A new report from The Smoking Gun calls into question the testimony and character of a grand jury witness who corroborated police officer Darren Wilson’s account of shooting Michael Brown.

The Smoking Gun confirmed that Sandra McElroy, a 45-year-old St. Louis resident who has been diagnosed with bipolar disorder, is Witness 40, the person whose testimony aligned with Wilson’s account of how he killed Brown, an unarmed black teenager, in Ferguson, Missouri, in August.

In a journal entry purportedly written just after the altercation, McElroy wrote that Brown charged at Wilson “like a football player, head down.” McElroy’s description of events contradicted testimony from Dorian Johnson and other witnesses who said Brown had his hands up before Wilson shot at him 13 times.

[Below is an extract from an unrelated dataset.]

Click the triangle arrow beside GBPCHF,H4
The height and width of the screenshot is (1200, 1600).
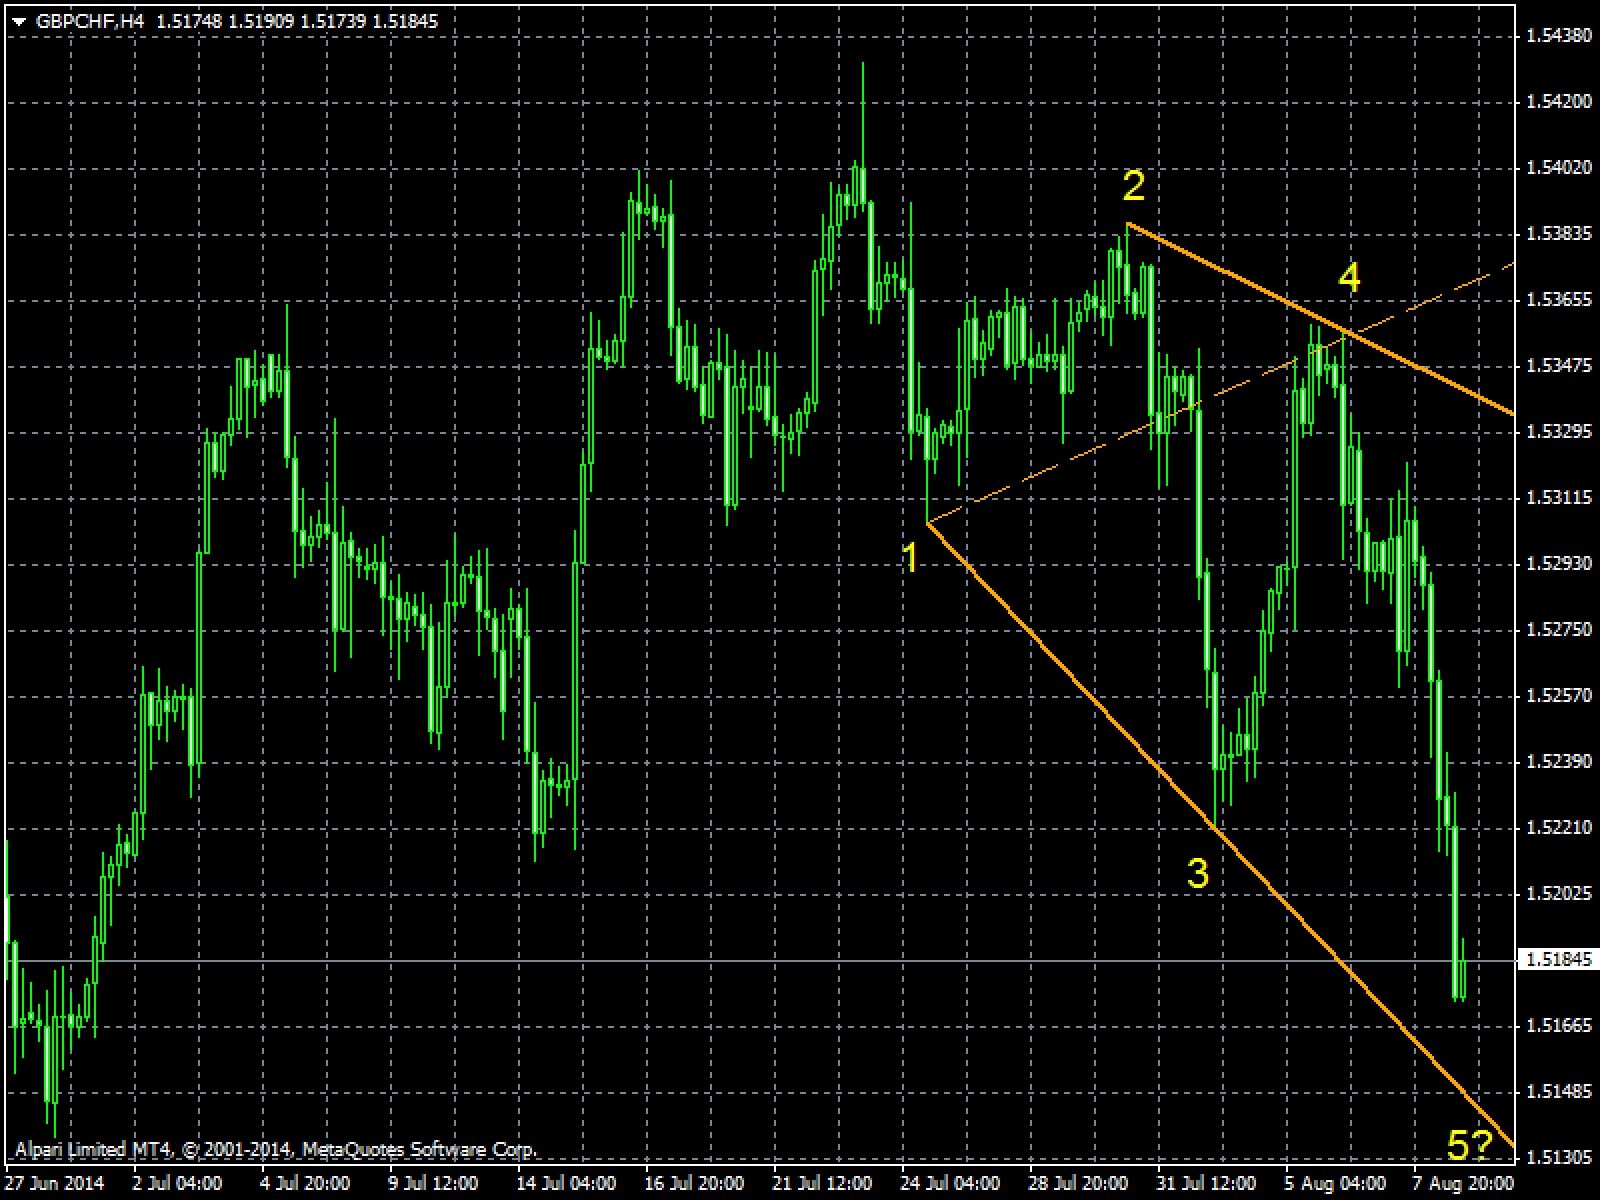click(x=18, y=21)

But The Smoking Gun reported that McElroy changed her story about why she was in Ferguson, has a history of making racist comments online and once inserted herself into another case by lying to police. The outlet also said McElroy “was nowhere near Canfield Drive on the Saturday afternoon Brown was shot to death.”

McElroy’s journal, where she described seeing the shooting, says she went to Florissant, Missouri, a town near Ferguson, on the morning of Brown’s death to “understand the Black race better so I stop calling Blacks Niggers and Start calling them People.” And in a subsequent entry describing the Brown-Wilson encounter, McElroy describes Brown as a “big kid” who “started running right at the cop” and “wouldn’t stop” even after the first three gunshots.

The Smoking Gun describes how McElroy did not mention the journal’s existence when she was first questioned by police, and how her description of events does not appear to be contemporaneous.

Read more at The Smoking Gun.

McElroy did not contact police until four weeks after she allegedly witnessed the shooting. During those four weeks, McElroy posted on Facebook in support of Wilson, writing “Prayers, support God Bless Officer Wilson,” and posting a comment about slavery on a news story about the case, The Smoking Gun reported.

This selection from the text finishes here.